Vaccinations and Freedom of Choice in
Health Care
Medical and scientific research, as well as
overwhelming clinical reports, have clearly demonstrated the
potential for risk posed by many commonly administered vaccines.
These same reports have indicated that the effectiveness of many
of these vaccines has not been adequately proven. Based on such
evidence, doctors of chiropractic have been joined by progressive
medical doctors and public health administrators in questioning
public policy regarding mandatory vaccines.
The question of vaccines also involves the more
general issue of freedom of choice regarding health care and
whether government or society has the right to dictate what kind
of health care an individual may or must obtain, and whether the
government has the right to mandate medical treatment.
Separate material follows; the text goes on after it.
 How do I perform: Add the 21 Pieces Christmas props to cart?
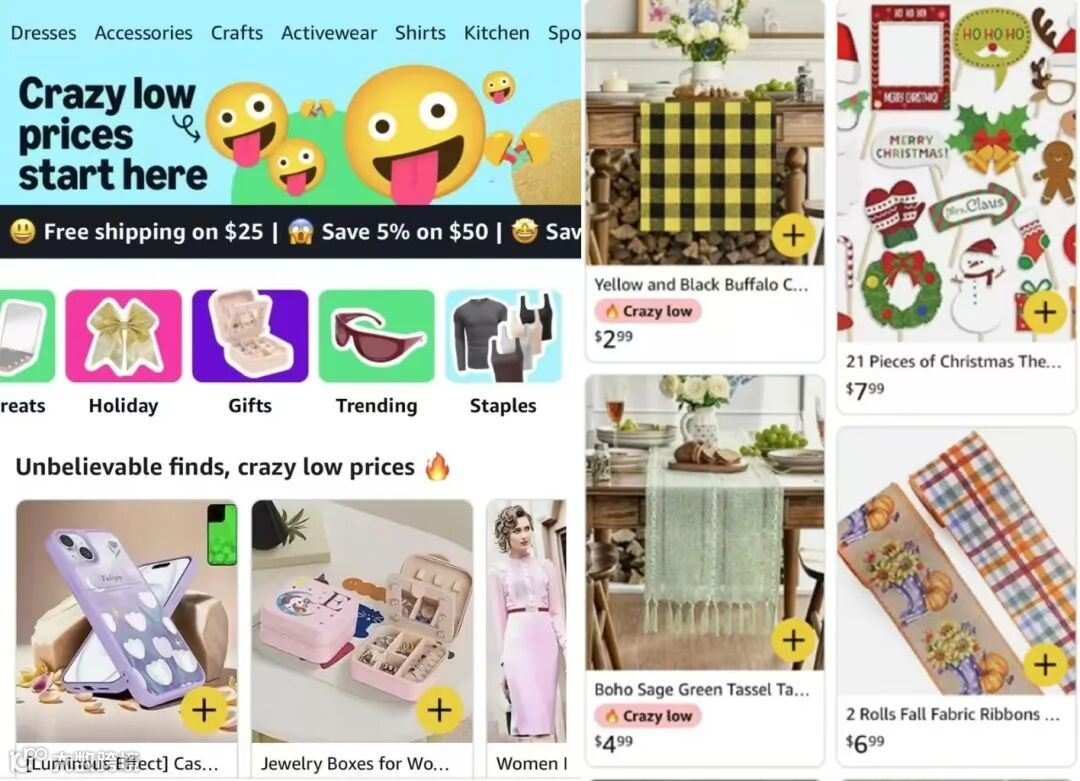(x=1045, y=312)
It is the position of The World Chiropractic
Alliance that:
1. No person should be forced by government
regulation or societal pressure to receive any medication or
treatment, including vaccines, against his or her will. This
includes mandated vaccines as a requirement for public school
admission or for employment eligibility.
2. All medical practitioners and public health
care officials should be obligated to provide full disclosure of
the potential risks of vaccines, including those given to school
children in mass vaccination programs. This disclosure should
include the relevant facts about the growing concern about
vaccines including, but not limited to, the following documented
research and actions by health care advocates:
** The U.S. House Government Reform Committee
held hearings on the possible link between autism and vaccines.
Bernard Rimland, Ph.D., founder of Autism Research Institute and
Autism Society of America presented evidence for a vaccine-autism
connection. (April 7, 2000)
** The Centers for Disease Control (CDC) and the
American Academy of Pediatrics (AAP) agreed that all vaccination
of infants with rotavirus vaccine should be suspended because of
reports of bowel obstruction developing within weeks of
vaccination (July 15, 1999)
*** The U.S. Public Health Service (USPHS) and
the AAP made a joint statement urging the elimination of the
mercury content in hepatitis B vaccine and other childhood
vaccines and rollback of the universal recommendation that all
newborn infants receive hepatitis B vaccine at birth as important
steps in improving the safety of childhood vaccines and vaccine
policies. (July 7, 1999)
*** In the New Zealand Medical Journal,
J. Barthelow Classen, M.D., reported a 60% increase in Type I
diabetes (juvenile diabetes) following a massive campaign in New
Zealand from 1988 to 1991 to vaccinate babies six weeks of age or
older with hepatitis B vaccine. (May 24, 1996)
** The Association of American Physicians and
Surgeons (AAPS) called for an immediate moratorium on mandatory
hepatitis B vaccines for schoolchildren, pending further research
about dangerous side effects. (July 9, 1999)
** The AAPS questioned the safety and
effectiveness of many vaccines being given to children in the
United States. (Aug. 3, 1999)
** A report in Infectious Diseases in
Clinical Practice showed that the incidence of diabetes in
Finland was stable in children under four years of age until the
government made several changes in its childhood vaccination
schedule. The introduction of these new vaccines in that country
were followed by a 62% rise in the incidence of diabetes in the 0
to 4 year-old age group, and a 19% rise of diabetes in the 5 to 9
year-old age group between the years 1980-82 and 1987-89. (October
22, 1997)
3. National studies should be funded -- by
public money -- to assess the safety, efficacy, and cost of
vaccines. These studies should not be overseen, conducted or
funded by pharmaceutical companies or medical institutions which
have a vested interest in the continued rampant use of vaccines.
The amount of funding for such studies should at least be equal to
the amount of money being spent to prove the efficacy of current
and future vaccines.
4. No health care practitioner, consumer or
health care advocate, or patient, should be discriminated against,
harassed, pressured, or prosecuted for refusing to receive
vaccines, or for advocating the ban on vaccines or mandatory
vaccine programs. This applies as well to parents or guardians
when making health care decisions for children.